Un indice net du déclin dans ce secteur est la
baisse des exportations du Japon vers la Chine et le reste de l’Asie. Après une
expansion de 12 pour cent dans la première moitié de 2008, les exportations en
direction de la Chine ont commencé à chuter en octobre pour s’écrouler de 36
pour cent en décembre. Les exportations japonaises de matériel de haute
technologie et de machines de production vers la Chine ont été un élément
majeur et qui a contribué dans les années 1990 à tirer le Japon du marasme. Ces
produits ont surtout été employés par les entreprises japonaises à des fins de
réexportation vers le Japon ou vers les marchés américains ou européens.
Le Wall Street Journal a cité le cas de
l’Union Tool, une entreprise qui fabrique des vis à billes utilisées pour faire
des trous dans les cartes à circuit imprimé. « Nos ventes à la Chine ont
commencé à s’affaiblir aux environs de juillet, se sont effondrées en octobre
et continuent de baisser, » a expliqué un porte-parole. La moitié des
recettes de l’entreprise vient des ventes en Asie et elles ont enregistré une
baisse de 19 pour cent de bénéfice net, l’année finissant le 30 novembre.

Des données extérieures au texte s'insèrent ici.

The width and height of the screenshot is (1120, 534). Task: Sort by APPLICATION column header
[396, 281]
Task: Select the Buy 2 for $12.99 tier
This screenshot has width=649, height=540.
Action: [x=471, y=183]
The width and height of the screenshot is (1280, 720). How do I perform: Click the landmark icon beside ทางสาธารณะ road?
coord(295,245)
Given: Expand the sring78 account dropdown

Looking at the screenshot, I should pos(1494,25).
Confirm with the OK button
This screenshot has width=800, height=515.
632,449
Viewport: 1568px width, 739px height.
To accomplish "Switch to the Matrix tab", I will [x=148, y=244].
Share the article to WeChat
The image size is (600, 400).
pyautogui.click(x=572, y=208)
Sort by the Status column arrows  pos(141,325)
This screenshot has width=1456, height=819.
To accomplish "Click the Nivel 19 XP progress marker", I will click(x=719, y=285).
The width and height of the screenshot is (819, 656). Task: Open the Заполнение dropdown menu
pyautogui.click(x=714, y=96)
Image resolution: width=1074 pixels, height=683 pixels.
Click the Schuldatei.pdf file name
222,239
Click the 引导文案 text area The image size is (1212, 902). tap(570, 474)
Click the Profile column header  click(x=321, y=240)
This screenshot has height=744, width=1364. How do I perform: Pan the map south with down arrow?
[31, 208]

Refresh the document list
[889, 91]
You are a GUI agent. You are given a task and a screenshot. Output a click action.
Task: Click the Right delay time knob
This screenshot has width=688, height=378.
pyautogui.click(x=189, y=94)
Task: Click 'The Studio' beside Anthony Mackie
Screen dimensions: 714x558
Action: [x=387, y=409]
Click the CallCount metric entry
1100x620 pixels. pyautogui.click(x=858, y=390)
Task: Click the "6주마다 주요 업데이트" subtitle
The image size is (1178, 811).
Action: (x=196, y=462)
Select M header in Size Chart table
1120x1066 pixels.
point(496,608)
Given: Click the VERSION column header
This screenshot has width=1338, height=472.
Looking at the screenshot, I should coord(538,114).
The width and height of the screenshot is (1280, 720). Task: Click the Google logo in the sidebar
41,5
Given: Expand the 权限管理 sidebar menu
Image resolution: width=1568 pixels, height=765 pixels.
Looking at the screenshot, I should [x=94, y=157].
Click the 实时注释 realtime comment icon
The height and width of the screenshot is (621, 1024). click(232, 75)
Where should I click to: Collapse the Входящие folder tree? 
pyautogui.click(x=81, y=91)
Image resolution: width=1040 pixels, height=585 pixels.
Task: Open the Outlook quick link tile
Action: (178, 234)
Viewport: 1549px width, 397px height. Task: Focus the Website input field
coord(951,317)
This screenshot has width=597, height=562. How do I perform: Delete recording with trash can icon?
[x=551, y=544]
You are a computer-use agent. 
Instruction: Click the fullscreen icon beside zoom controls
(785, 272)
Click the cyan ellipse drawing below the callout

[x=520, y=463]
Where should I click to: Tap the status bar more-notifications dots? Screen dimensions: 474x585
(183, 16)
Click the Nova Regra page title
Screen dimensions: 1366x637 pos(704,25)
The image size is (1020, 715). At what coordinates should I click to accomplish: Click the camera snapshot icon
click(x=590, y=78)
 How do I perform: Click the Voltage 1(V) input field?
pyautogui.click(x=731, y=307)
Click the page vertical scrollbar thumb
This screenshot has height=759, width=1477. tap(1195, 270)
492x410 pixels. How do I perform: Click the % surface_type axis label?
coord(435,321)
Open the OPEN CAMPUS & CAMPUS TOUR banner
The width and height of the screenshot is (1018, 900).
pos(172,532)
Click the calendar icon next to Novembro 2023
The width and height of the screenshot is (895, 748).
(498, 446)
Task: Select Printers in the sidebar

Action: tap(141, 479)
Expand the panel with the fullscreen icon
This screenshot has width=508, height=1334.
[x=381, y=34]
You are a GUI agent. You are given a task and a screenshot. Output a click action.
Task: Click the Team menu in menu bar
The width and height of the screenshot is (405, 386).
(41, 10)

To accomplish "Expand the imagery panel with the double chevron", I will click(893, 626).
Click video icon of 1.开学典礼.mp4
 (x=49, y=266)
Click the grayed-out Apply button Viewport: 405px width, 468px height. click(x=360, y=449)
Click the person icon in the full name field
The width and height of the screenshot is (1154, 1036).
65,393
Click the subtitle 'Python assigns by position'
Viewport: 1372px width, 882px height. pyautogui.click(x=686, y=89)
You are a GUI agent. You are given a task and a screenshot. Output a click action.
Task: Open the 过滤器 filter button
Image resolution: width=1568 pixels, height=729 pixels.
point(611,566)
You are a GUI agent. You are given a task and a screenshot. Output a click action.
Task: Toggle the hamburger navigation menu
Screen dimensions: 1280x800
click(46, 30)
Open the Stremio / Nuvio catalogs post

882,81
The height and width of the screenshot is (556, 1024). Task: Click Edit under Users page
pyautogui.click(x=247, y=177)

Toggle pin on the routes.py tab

La baisse des ventes de biens d’investissement
à la Chine font partie d’une tendance plus générale. Beijing a annoncé lundi
qu’en janvier l’investissement direct à l’étranger avait plongé de 33 pour cent
par rapport au même mois de l’année dernière, soit le quatrième recul mensuel
consécutif. Tout comme la demande mondiale a baissé, les investissements
étrangers réalisés sur le plus grand marché de main-d’œuvre bon marché ont eux
aussi baissé. Le taux de croissance de la Chine est tombé de 13 pour cent en
2007 à 6,8 pour cent au dernier trimestre de l’année dernière et les prévisions
indiquent des replis supplémentaires en 2009.
La secrétaire d’Etat américaine, Hilary
Clinton est arrivée à Tokyo cette semaine au moment où les statistiques
économiques désastreuses du Japon étaient annoncées. Par coïncidence elle
effectue sa première visite en Asie pour souligner l’importance que le
gouvernement Obama porte à la région, notamment dans le domaine économique. Les
Etats-Unis sont fortement tributaires des fonds à la fois du Japon et de la
Chine pour couvrir leurs déficits de la balance courante et du budget fédéral.
La Chine et le Japon sont les plus gros détenteurs mondiaux de bons du Trésor
américains. L’effondrement des exportations japonaises et chinoises pourrait
bien avoir des répercussions sur l’économie américaine dans la forme d’un
ralentissement ou même d’un retrait des fonds d’investissement, aggravant
davantage encore la tourmente économique aux Etats-Unis.
Dans la situation d’une vaste expansion de la
production mondialisée durant ces trois dernières décennies, la contraction
économique enregistrée au Japon n’est pas simplement le signe de profondes
difficultés rencontrées par ce seul pays mais est un signe supplémentaire de la
crise se répercutant de par les chaînes de production et les chaînes
financières reliées internationalement.